The impact of age on the pharmacokinetics of telavancin was evaluated in healthy young (range 21-42 years) and elderly (range 65-83 years) subjects. The mean CrCl of elderly subjects was 66 mL/min. Age alone did not have a clinically meaningful impact on the pharmacokinetics of telavancin.
The pharmacokinetics of telavancin in patients less than 18 years of age have not been studied.
The impact of gender on the pharmacokinetics of telavancin was evaluated in healthy male (n=8) and female (n=8) subjects. The pharmacokinetics of telavancin were similar in males and females. No dosage adjustment is recommended based on gender.

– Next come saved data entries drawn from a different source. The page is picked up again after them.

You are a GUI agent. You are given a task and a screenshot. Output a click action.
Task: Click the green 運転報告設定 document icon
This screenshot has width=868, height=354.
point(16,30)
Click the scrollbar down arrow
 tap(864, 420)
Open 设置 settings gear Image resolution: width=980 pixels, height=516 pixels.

The pharmacokinetics of telavancin were evaluated in subjects with normal renal function and subjects with varying degrees of renal impairment following administration of a single dose of telavancin 7.5 mg/kg (n=28). The mean AUC0-∞ values were approximately 13%, 29%, and 118% higher for subjects with CrCl >50 to 80 mL/min, CrCl 30 to 50 mL/min, and CrCl <30 mL/min, respectively, compared with subjects with normal renal function. Dosage adjustment is required in patients with CrCl ≤50 mL/min.
Creatinine clearance was estimated from serum creatinine based on the Cockcroft-Gault formula:
CrCl = [140 – age (years)] x ideal body weight (kg)* / [72 x serum creatinine (mg/dL)] {x 0.85 for female patients}
* Use actual body weight if < ideal body weight (IBW)
IBW (male) = 50 kg + 0.9 kg/cm over 152 cm height
IBW (female) = 45.5 kg + 0.9 kg/cm over 152 cm height
Following administration of a single dose of telavancin 7.5 mg/kg to subjects with end-stage renal disease, approximately 5.9% of the administered dose of telavancin was recovered in the dialysate following 4 hours of hemodialysis. The effects of peritoneal dialysis have not been studied.
Following a single intravenous dose of telavancin 7.5 mg/kg, the clearance of hydroxypropyl-beta-cyclodextrin was reduced in subjects with renal impairment, resulting in a higher exposure to hydroxypropyl-beta-cyclodextrin. In subjects with mild, moderate, and severe renal impairment, the mean clearance values were 38%, 59%, and 82% lower, respectively, compared with subjects with normal renal function. Multiple infusions of telavancin may result in accumulation of hydroxypropyl-beta-cyclodextrin.
The pharmacokinetics of telavancin were not altered in subjects with moderate hepatic impairment (n= 8, Child-Pugh B) compared with healthy subjects with normal hepatic function matched for gender, age, and weight. The pharmacokinetics of telavancin have not been evaluated in patients with severe hepatic impairment (Child-Pugh C).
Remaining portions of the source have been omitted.